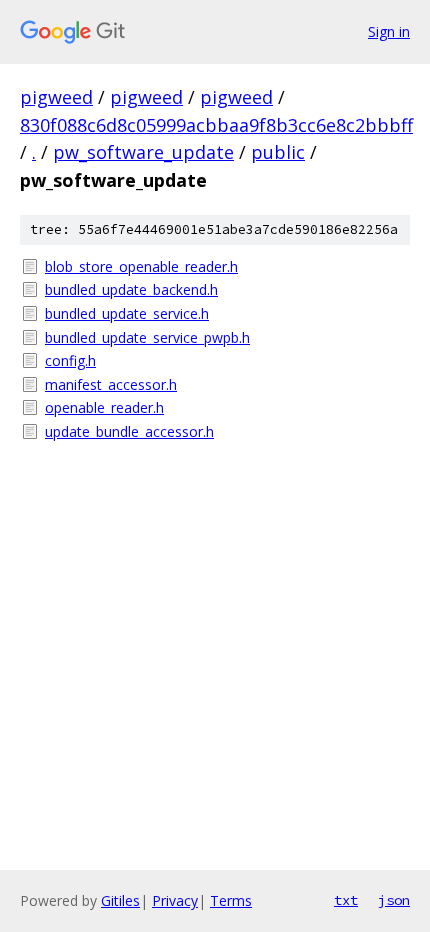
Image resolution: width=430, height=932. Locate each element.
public (278, 152)
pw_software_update (143, 152)
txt (346, 900)
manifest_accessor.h (111, 384)
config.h (70, 360)
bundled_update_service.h (127, 313)
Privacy (175, 900)
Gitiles (120, 900)
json (394, 900)
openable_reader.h (104, 407)
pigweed (56, 97)
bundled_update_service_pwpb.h (147, 337)
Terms (231, 900)
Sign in (389, 31)
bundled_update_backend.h (131, 289)
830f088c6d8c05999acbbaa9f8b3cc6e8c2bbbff (216, 125)
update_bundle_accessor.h (129, 431)
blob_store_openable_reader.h (141, 266)
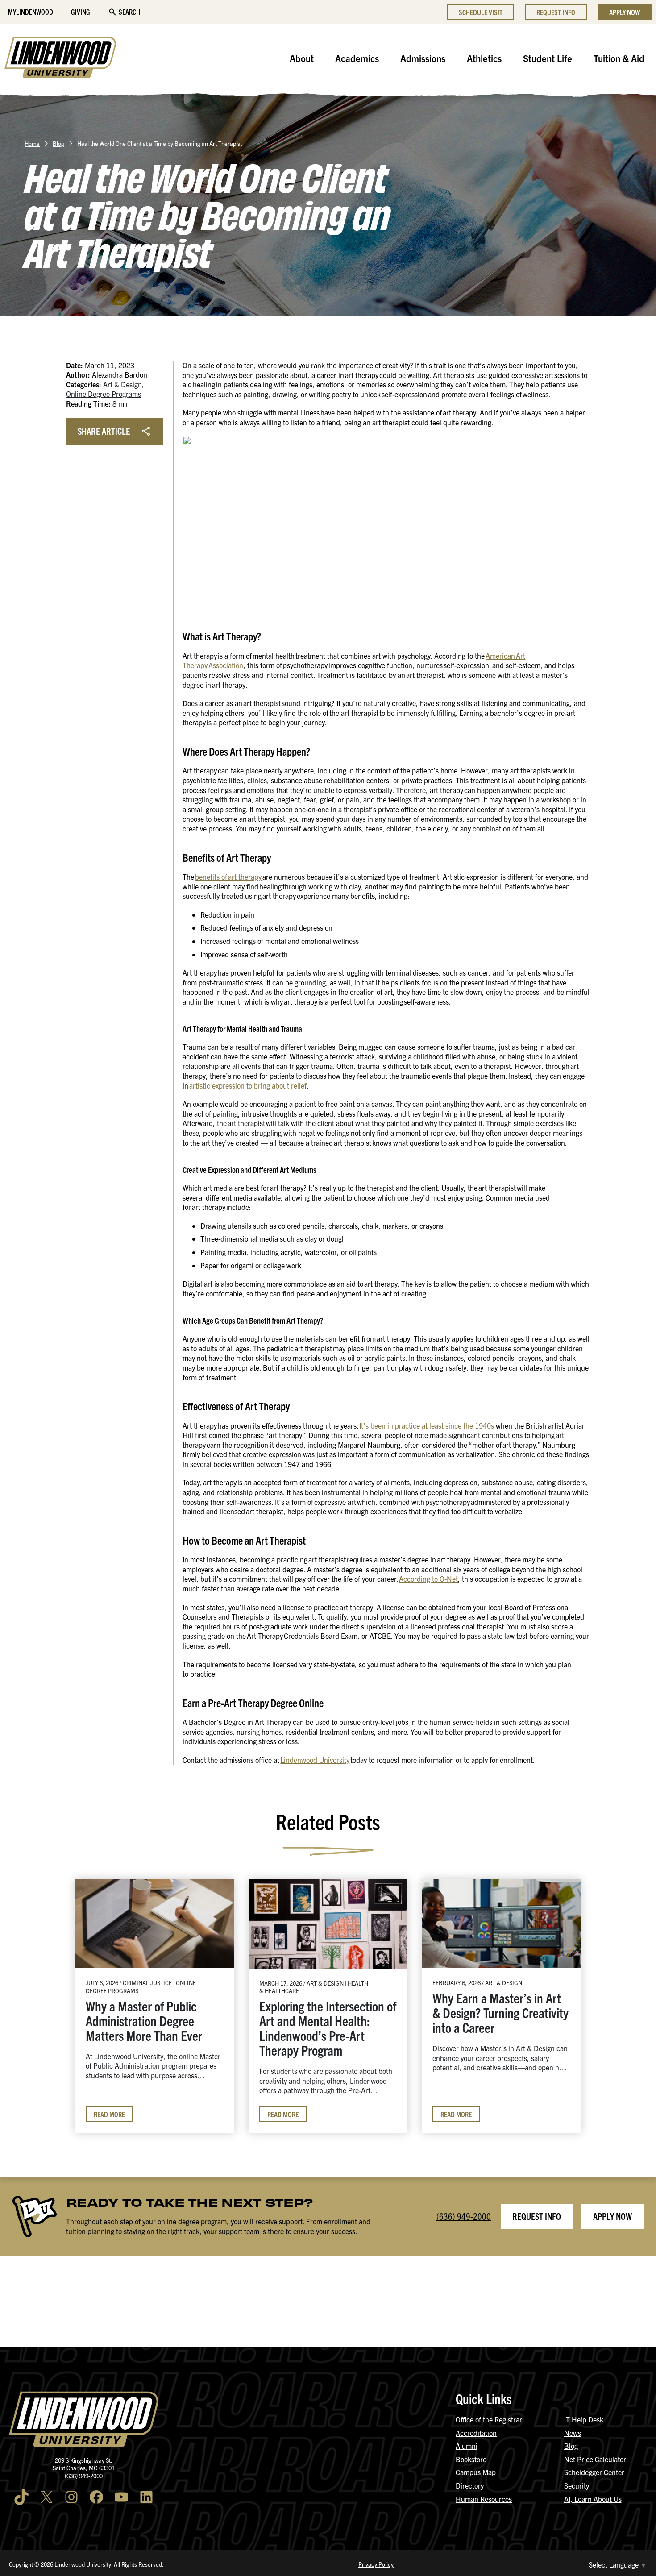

#####

Please print the data above once more, exactly as it appears, with no pictures.

Written reply ->
Image resolution: width=430, height=932. Locate each element.
public (278, 152)
pw_software_update (143, 152)
txt (346, 900)
manifest_accessor.h (111, 384)
config.h (70, 360)
bundled_update_service.h (127, 313)
Privacy (175, 900)
Gitiles (120, 900)
json (394, 900)
openable_reader.h (104, 407)
pigweed (56, 97)
bundled_update_service_pwpb.h (147, 337)
Terms (231, 900)
Sign in (389, 31)
bundled_update_backend.h (131, 289)
830f088c6d8c05999acbbaa9f8b3cc6e8c2bbbff (216, 125)
update_bundle_accessor.h (129, 431)
blob_store_openable_reader.h (141, 266)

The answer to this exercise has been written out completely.